● **EXTRAIT CHOISI**
▽
Il me faut vous prévenir si comme moi vous souhaitiez découvrir la série qu'il vaudrait mieux ne jamais lancer la troisième, car oui nous sommes bien en présence de ce genre de série qui n'a pas su s'arrêter à temps.
L'histoire d'une déchirure
Contrairement à ce que l'on pourrait croire de prime abord, Nord et Sud n'est pas une série axée à 100% sur la Guerre de Sécession mais bel et bien sur le contexte historique et politique qui a conduit à cette terrible guerre.
A travers les personnages de Georges Hazard et Orry Main tous deux nouvelles recrues à West Point pendant les années 1850, le scénario va nous dépeindre la situation de l'époque dans les régions du Nord et celles du Sud.
Orry étant sudiste et Georges appartenant au Nord, l'amitié va rapidement être rattrapée par les brouilles entre les états séparatistes ainsi que par les jalousies familiales.
La série a ainsi pour elle de ne pas précipiter bêtement son casting au coeur de scènes de batailles épiques retraçant la Civil War américaine et de prendre son temps pour développer les situations et personnalités de chaque personnage.
Du valeureux Orry à la dure à cuire Virgilia sans oublier la garce Ashton qui ferait passer Cersei Lannister pour une sainte, les protagonistes ne manquent pas de saveur et on se prendra rapidement à ce délicat numéro d'équilibriste.
△
● **CONSIGNES DE L'EXERCICE**
Recopiez le passage de la critique de Nord et Sud allant de "La série a ainsi" jusqu'à "délicat numéro d'équilibriste.", en substituant "charme" à "saveur". Le matériel qui suit n'est pas nécessaire.

● **BLOC DE DONNÉES**
▽
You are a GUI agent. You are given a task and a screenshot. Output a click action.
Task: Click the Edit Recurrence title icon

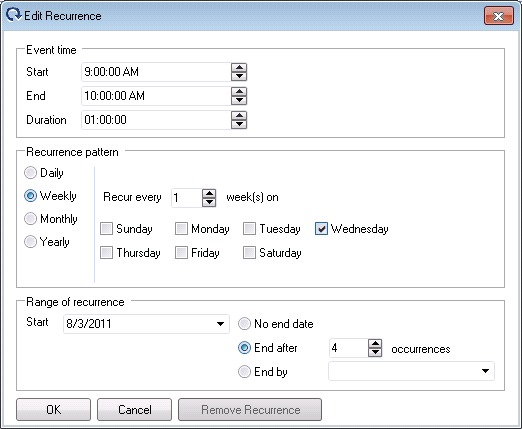point(14,15)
△
● **RÉSULTAT FINAL**
La série a ainsi pour elle de ne pas précipiter bêtement son casting au coeur de scènes de batailles épiques retraçant la Civil War américaine et de prendre son temps pour développer les situations et personnalités de chaque personnage.
Du valeureux Orry à la dure à cuire Virgilia sans oublier la garce Ashton qui ferait passer Cersei Lannister pour une sainte, les protagonistes ne manquent pas de charme et on se prendra rapidement à ce délicat numéro d'équilibriste.